(WORK ITEM) The lines of the records that include "computer" should all be copied.

Collected data entries:
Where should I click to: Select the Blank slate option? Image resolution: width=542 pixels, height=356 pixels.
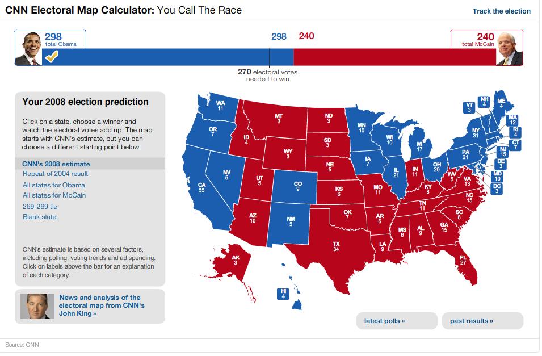coord(40,217)
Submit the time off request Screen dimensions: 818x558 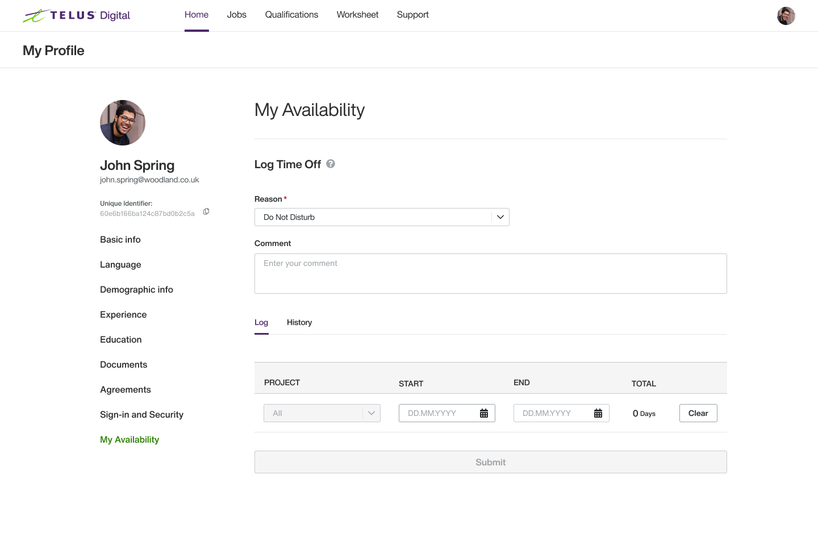point(490,462)
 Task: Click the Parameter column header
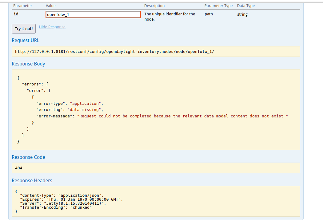(22, 6)
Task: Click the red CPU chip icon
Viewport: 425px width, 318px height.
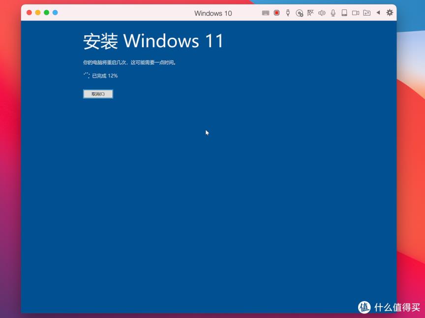Action: pos(276,13)
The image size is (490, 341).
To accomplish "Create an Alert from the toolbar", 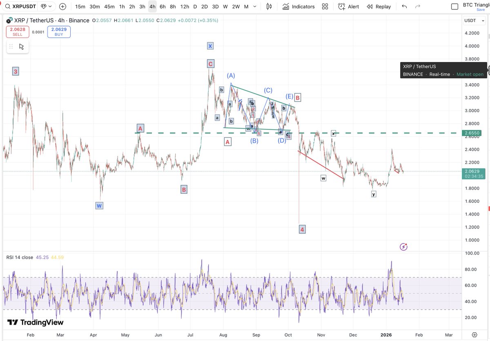I will point(349,7).
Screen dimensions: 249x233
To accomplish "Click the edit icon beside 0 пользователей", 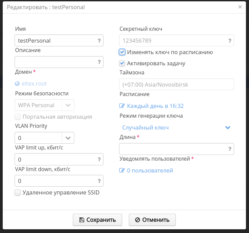I will coord(122,170).
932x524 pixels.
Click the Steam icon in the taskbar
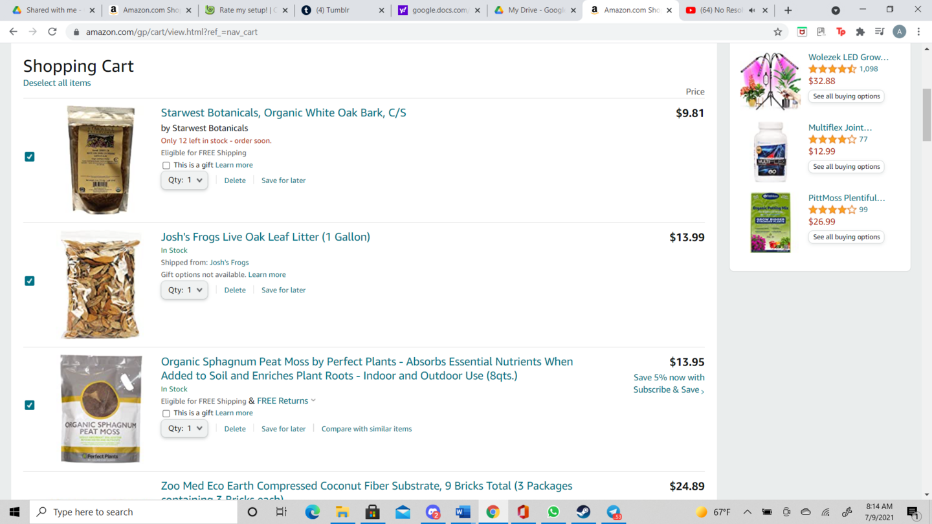tap(583, 512)

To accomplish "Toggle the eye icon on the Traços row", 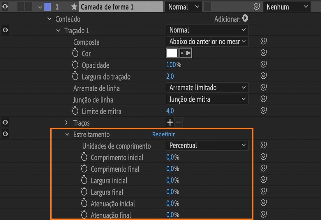I will coord(5,122).
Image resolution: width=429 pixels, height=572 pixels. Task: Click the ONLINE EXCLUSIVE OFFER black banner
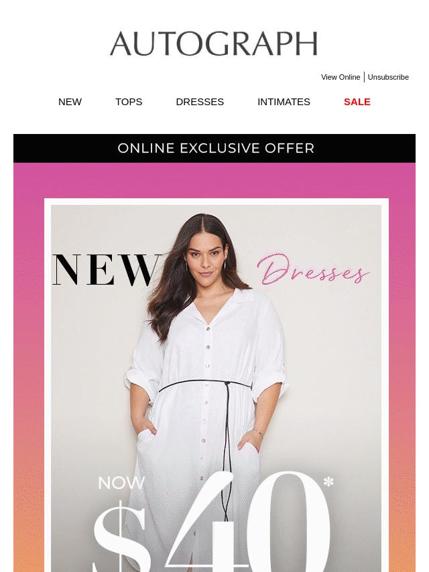click(x=215, y=148)
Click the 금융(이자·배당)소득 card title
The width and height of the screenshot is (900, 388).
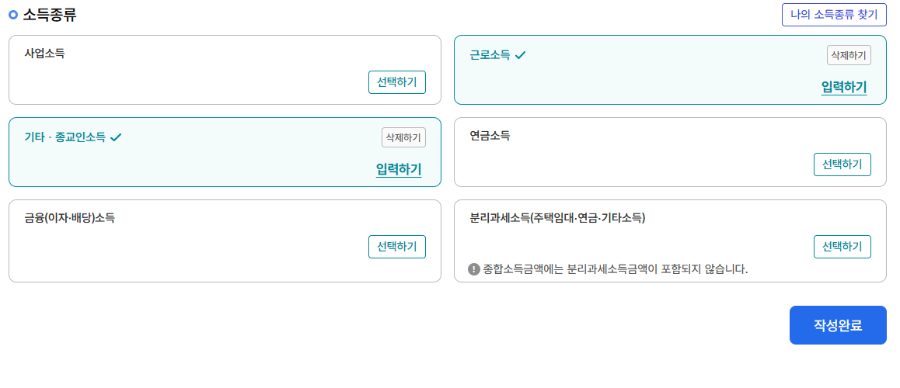point(69,218)
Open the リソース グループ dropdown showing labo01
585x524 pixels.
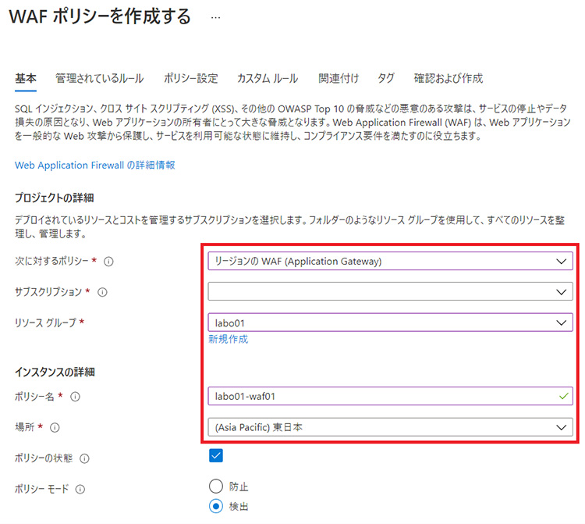390,322
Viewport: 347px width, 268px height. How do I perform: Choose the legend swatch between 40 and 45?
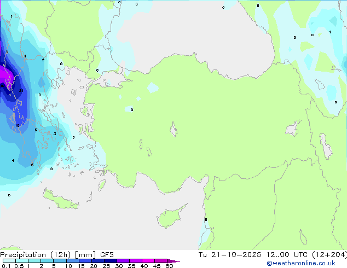[151, 261]
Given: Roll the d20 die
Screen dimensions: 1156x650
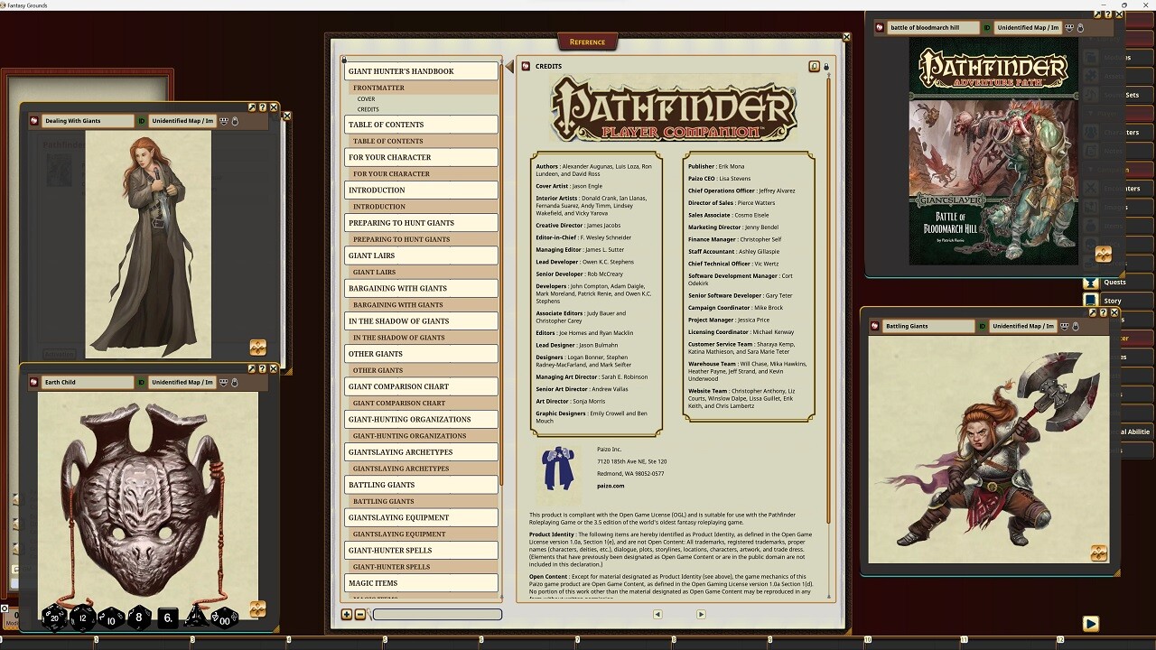Looking at the screenshot, I should (x=53, y=618).
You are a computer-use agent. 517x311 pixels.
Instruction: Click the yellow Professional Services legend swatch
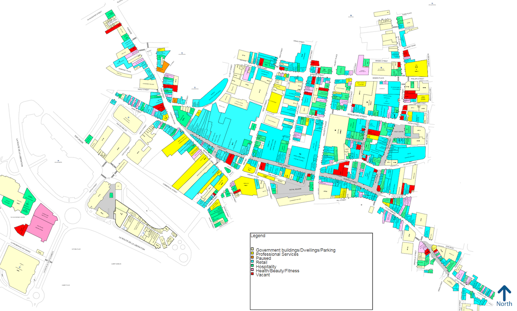[252, 253]
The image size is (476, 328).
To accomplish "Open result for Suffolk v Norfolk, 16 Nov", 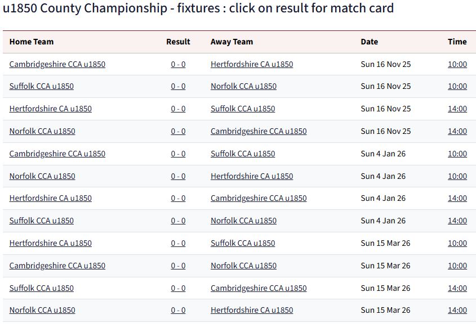I will pyautogui.click(x=178, y=86).
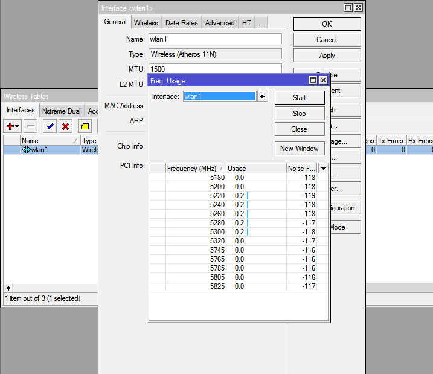Click the Apply button

pyautogui.click(x=327, y=56)
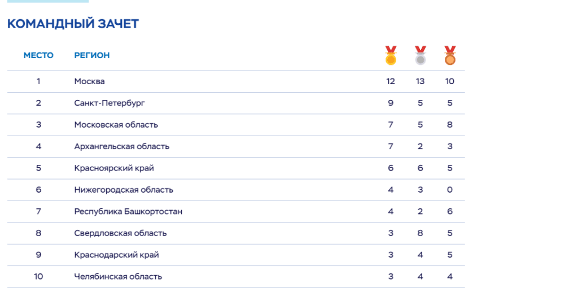Click Свердловская область silver count 8

coord(420,233)
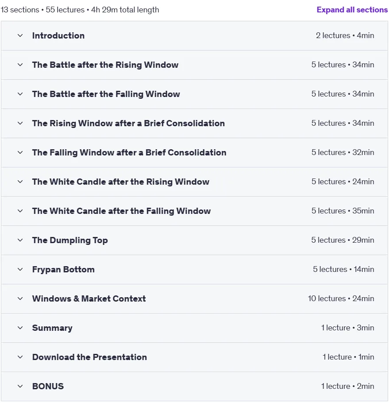Image resolution: width=389 pixels, height=403 pixels.
Task: Expand The Battle after the Falling Window chevron
Action: (x=20, y=94)
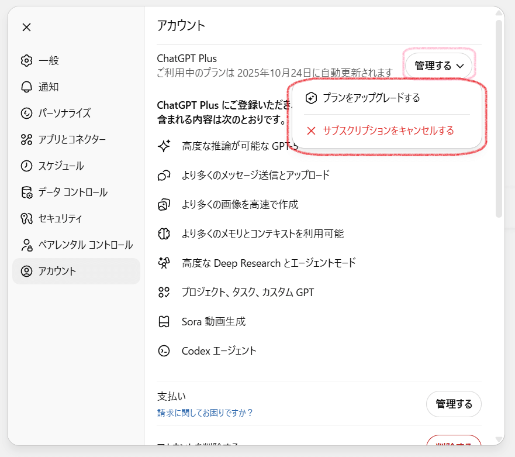Click the アプリとコネクター grid icon
The image size is (515, 457).
click(x=26, y=140)
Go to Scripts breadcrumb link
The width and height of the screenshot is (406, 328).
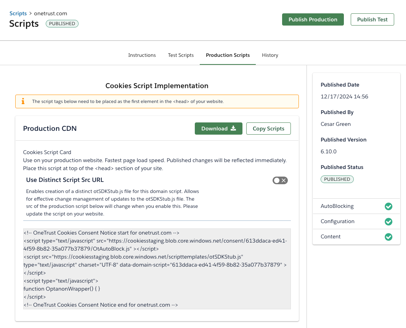point(18,13)
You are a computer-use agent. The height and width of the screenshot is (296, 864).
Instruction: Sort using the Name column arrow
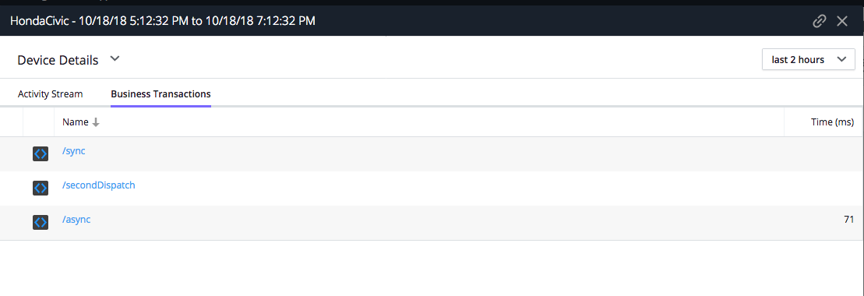[96, 122]
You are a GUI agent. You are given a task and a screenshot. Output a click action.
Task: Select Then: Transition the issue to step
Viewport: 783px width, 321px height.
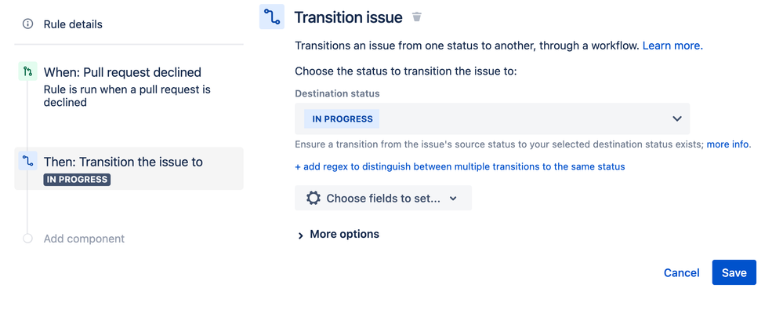129,169
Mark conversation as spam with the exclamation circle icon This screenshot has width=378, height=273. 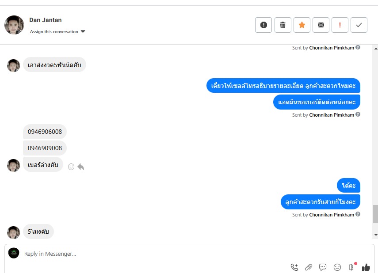point(263,25)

(SOLUTION TO THE EXERCISE)
You are a computer-use agent. 517x311 pixels.
You are a computer-use agent. The height and width of the screenshot is (296, 864).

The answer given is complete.